*The exercise*. Reproduce verbatim the lines from the one containing "You are a GUI" up to and including the one containing "click(1540, 57)". Omit the pictures from your reproduction.

*Information provided*.
____

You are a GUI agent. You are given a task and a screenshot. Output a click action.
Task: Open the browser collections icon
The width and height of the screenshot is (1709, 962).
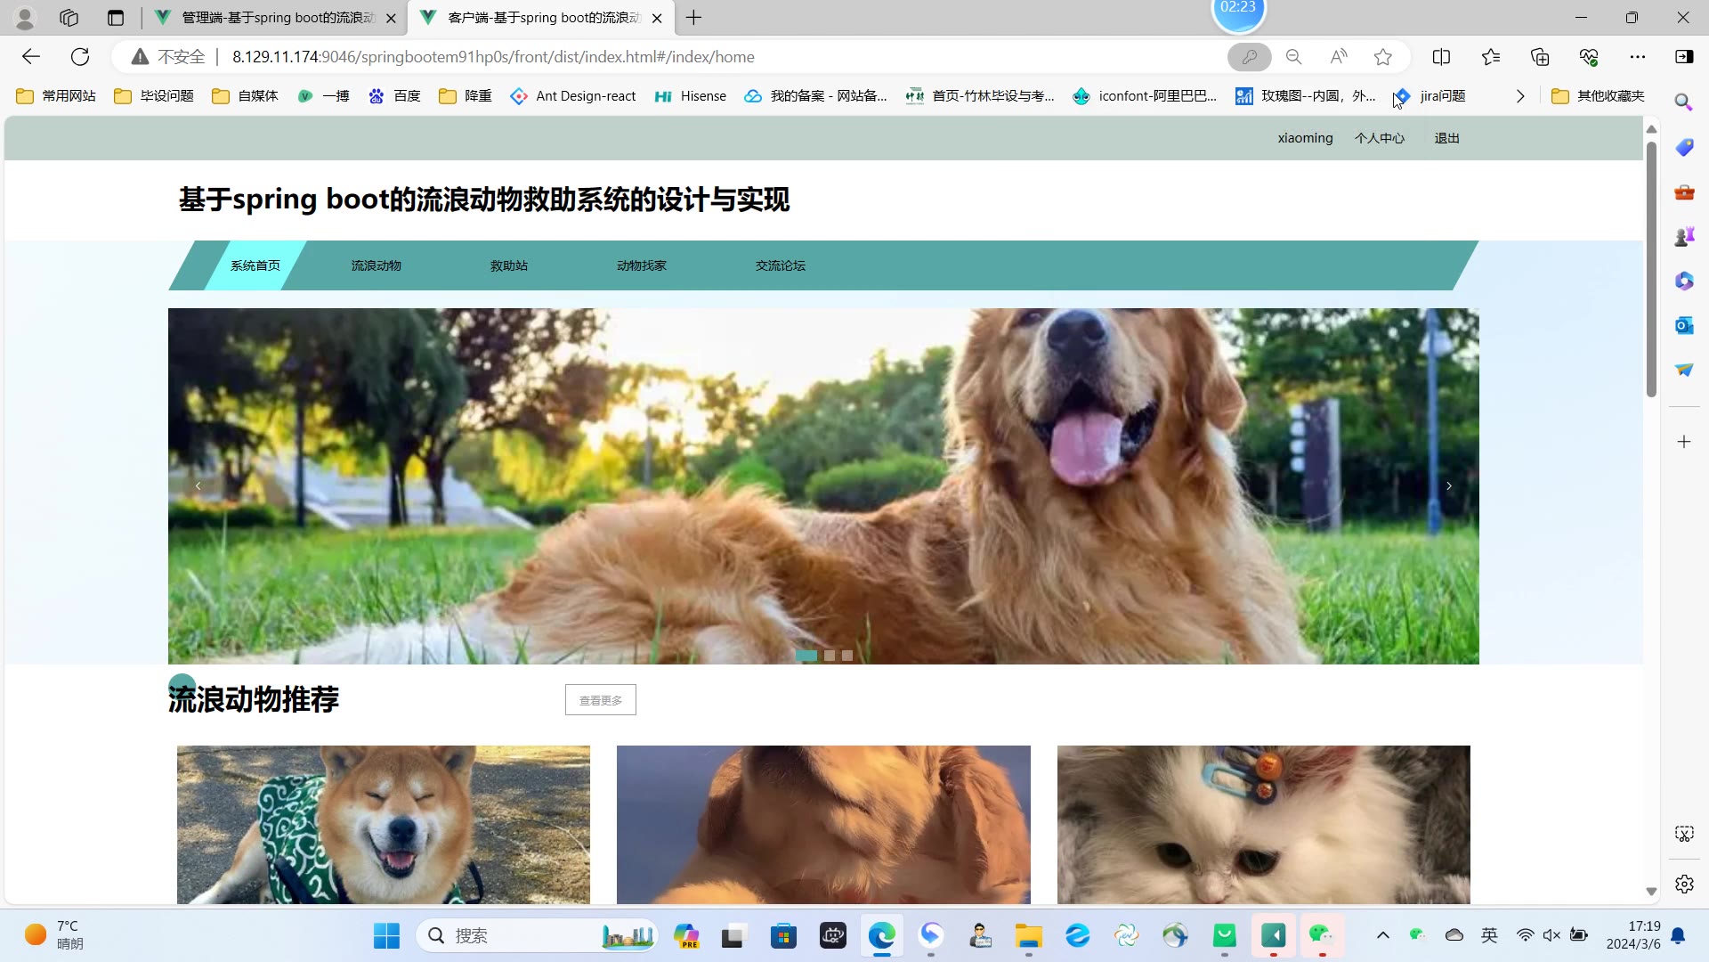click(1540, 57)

____

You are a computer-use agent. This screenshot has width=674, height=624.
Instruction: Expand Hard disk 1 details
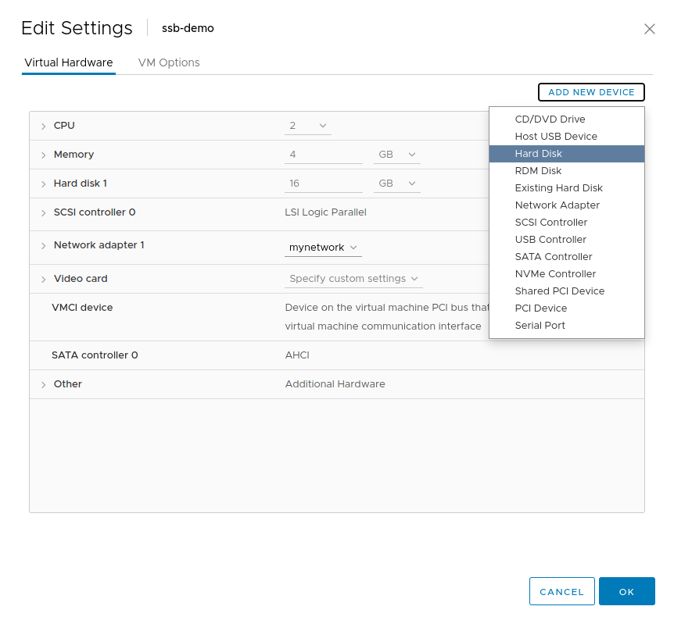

____

*Full solution*.
You are a GUI agent. You are given a task and a screenshot. Output a click action.
Task: Open the browser collections icon
The width and height of the screenshot is (1709, 962).
click(1540, 57)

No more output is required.